• _Source extract_
** BEGIN **

Discrete Prior-Based Temporal-Coherent Content Prediction
for Blind Face Video Restoration

An important video enhancement task is super-resolution, which aims to restore high-resolution (HR) video frame sequences from degraded low resolution (LR) video frames while preserving the original semantics. Due to the fact that adjacent frames in video sequences can provide reference information to each other, there are a number of temporal sliding-window based VSR methods that processed LR frames in a time sliding window manner. STTN(Kim et al. 2018) selectively warped target frames for enhancement using the estimated optical flow. (Liu et al. 2017) proposed a spatial alignment network for neighboring frames alignment. Another line of research involves utilizing recurrent neural networks to harness temporal information from multiple frames. RLSP(Fuoli, Gu, and Timofte 2019) propagated high-dimensional hidden states to better capture long-term information. BasicVSR(Chan et al. 2021) utilized a recurrent network design with bidirectional propagation to enchance video quality and detial by leveraging information from neighboring frames. BasicVSR++(Chan et al. 2022) built upon this framework by adding a second-stage refinement network and alignment module to further improve the precision and stability of the super-resolution process. Nevertheless, these methods have not incorporated suitable generative priors, which made them struggle to restore content that has lost texture details. Recently, diffusion-based methods have made great progress(Esser et al. 2023)(Hu, Chen, and Luo 2023)(Ho et al. 2022). Upscale-A-Video(Zhou et al. 2024a) proposed text-guided latent diffusion framework for video enhancement, in which a flow-guided recurrent latent propagation module was used to enhance temporal stability. However, in BVFR task, it is difficult for the model to obtain stable optical flow from degraded data, which could negatively affect the performance of the restoration model.

** END **

• _Exercise brief_
Continue the passage on blind face video restoration from its last sentence. These rows are unrelated to the passage on blind face video restoration.

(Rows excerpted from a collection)
** BEGIN **

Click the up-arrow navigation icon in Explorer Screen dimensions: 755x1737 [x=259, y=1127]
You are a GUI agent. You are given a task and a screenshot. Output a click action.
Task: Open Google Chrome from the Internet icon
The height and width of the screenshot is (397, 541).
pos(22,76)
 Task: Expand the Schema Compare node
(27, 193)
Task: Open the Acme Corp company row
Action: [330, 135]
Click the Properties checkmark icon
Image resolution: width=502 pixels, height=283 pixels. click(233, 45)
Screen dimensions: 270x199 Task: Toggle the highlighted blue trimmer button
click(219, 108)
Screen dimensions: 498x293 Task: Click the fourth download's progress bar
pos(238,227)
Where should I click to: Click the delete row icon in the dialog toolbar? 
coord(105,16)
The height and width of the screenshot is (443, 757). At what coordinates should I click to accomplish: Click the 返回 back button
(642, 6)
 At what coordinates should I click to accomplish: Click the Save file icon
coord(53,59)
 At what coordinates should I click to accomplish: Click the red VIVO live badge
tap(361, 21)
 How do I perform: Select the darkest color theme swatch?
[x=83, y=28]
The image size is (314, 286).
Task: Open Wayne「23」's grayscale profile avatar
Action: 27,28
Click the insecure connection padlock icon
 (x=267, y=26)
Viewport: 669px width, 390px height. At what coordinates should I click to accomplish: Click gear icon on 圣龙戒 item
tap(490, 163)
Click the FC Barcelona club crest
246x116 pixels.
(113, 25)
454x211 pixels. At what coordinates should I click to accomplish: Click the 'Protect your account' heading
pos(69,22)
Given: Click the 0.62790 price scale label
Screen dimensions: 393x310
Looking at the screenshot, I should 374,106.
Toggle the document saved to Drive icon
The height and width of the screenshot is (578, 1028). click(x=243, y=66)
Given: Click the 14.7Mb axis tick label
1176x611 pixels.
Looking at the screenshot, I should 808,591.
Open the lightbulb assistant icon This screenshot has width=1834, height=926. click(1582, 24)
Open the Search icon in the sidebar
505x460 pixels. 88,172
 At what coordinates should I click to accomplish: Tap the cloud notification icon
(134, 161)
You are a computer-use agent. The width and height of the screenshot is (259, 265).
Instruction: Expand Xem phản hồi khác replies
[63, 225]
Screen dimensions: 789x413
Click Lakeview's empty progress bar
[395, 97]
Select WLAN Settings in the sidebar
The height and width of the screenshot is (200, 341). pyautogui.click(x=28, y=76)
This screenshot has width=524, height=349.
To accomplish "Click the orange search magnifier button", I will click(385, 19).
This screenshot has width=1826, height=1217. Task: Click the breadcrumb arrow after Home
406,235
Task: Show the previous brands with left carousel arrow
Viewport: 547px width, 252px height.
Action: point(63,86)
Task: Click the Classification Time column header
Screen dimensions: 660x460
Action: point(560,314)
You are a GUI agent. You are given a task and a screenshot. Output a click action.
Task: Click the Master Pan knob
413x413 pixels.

** END **

• _Exercise result_
Significant progress has been achieved in face image restoration in recent years. There are methods that introduced facial landmarks (Hu et al. 2021; Lin et al. 2020), face parsing maps(Chen et al. 2021), or 3D shapes(Zhu et al. 2022) in their designs. However, prior information obtained from degraded images often contains significant noise, which could lead to a performance drop. On the other hand, a number of recent works focus on exploring how to utilize the generative priors in generative models, such as StyleGAN2(Karras et al. 2020), Stable Diffusion(Rombach et al. 2021), etc, to assist in image restoration. GFP-GAN(Wang et al. 2021) and GPEN (Yang et al. 2021) leveraged facial spatial features to guide the restoration model, enabling it to utilize the geometric and texture priors of the pretrained StyleGAN. However, these methods overly relied on the facial features of degraded images, which made them sensitive to facial noise. To handle degradations robustly, DR2(Wang et al. 2023) added Gaussian noise to the degraded images, and then restored them through a pre-trained diffusion model to achieve the effect of removing degradation. DiffBIR(Lin et al. 2023) first removed degradation without generating new content, and then restored face details based on a pre-trained Stable Diffusion model(Rombach et al. 2021). However, because these methods were specifically designed for the task of image restoration and involve randomness in sampling, they could result in issues such as discontinuity and flickering when applied to sequences of degraded face images. There are also methods that attempted to utilize sparse representation with learned dictionaries to address image restoration tasks which took advantage of dictionary information in different ways to represent degraded images(Gu et al. 2022; Wang et al. 2022; Zhou et al. 2022b). RestoreFormer learned fully-spatial interactions between corrupted queries and high-quality dictionary key-value pairs, and CodeFormer built a code sequences prediction module to exploit the dictionary information. However, these methods were specifically designed for image restoration, and did not take into account temporal coherence in the video restoration task.

Different from the above dictionary-based methods, we model visual priors with respect to videos, capture the interrelationships among video tokens, and predict high-quality token features from the priors to replace the degraded ones. In addition, we perform cross-frame statistics modulation with motion priors, such that the predicted content can be further improved in terms of temporal coherence. This design distinguishes the proposed approach from the existing face restoration and video enhancement methods.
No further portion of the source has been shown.